- TRY IT -
Filter the listing below, copying every line in which the word "will" appears.

***** EXTRACTED RECORDS *****

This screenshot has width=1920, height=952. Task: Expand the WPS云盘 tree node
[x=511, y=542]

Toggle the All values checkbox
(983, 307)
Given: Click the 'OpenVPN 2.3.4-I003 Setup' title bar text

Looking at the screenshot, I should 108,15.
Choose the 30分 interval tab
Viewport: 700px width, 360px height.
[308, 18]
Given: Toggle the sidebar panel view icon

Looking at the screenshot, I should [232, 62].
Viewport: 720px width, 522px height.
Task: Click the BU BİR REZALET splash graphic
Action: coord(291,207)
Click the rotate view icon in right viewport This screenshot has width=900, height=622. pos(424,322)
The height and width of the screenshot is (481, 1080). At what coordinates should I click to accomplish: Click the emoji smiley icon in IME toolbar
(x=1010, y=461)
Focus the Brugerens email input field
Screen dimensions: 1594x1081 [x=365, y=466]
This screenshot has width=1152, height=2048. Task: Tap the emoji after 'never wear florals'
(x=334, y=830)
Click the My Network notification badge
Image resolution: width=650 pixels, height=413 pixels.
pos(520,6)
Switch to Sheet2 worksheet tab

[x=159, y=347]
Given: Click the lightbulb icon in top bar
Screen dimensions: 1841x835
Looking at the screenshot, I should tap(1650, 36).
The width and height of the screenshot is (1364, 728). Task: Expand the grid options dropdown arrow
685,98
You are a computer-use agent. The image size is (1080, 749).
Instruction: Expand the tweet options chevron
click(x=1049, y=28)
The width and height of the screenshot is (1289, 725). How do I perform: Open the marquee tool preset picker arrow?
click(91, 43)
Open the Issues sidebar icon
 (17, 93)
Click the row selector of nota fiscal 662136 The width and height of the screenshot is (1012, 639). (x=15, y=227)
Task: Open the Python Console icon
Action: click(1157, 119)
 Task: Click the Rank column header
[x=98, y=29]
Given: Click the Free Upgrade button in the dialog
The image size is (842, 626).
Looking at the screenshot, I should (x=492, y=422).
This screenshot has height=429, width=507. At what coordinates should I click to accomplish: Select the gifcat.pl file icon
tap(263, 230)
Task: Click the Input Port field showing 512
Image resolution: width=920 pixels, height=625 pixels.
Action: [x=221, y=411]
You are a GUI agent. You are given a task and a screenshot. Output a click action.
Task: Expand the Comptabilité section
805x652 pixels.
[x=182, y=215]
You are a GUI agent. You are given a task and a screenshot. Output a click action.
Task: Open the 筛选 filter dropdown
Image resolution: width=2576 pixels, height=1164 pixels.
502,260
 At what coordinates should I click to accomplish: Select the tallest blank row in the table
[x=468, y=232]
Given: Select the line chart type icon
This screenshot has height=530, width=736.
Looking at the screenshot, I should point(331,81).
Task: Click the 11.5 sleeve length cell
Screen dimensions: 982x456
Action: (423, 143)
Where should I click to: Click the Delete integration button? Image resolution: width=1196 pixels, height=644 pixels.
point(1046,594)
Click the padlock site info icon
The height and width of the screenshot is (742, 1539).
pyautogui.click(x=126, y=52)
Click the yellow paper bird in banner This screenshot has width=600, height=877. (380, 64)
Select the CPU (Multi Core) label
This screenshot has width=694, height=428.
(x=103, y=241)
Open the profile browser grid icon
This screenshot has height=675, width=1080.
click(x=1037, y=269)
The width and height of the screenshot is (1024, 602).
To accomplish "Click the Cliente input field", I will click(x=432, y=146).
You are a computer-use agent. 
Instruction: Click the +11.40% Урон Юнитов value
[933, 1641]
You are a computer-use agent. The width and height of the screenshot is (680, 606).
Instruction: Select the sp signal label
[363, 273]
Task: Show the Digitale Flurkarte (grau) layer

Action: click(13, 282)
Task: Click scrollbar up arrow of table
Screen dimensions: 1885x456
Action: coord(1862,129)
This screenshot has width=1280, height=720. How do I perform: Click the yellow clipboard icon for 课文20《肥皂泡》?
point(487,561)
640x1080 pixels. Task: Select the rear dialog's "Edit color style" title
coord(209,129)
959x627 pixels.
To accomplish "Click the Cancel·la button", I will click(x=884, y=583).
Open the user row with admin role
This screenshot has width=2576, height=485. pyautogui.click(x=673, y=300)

*****

- EXPECTED OUTPUT -
To accomplish "Click the Cliente input field", I will click(x=432, y=146).
To accomplish "Click the Cancel·la button", I will click(x=884, y=583).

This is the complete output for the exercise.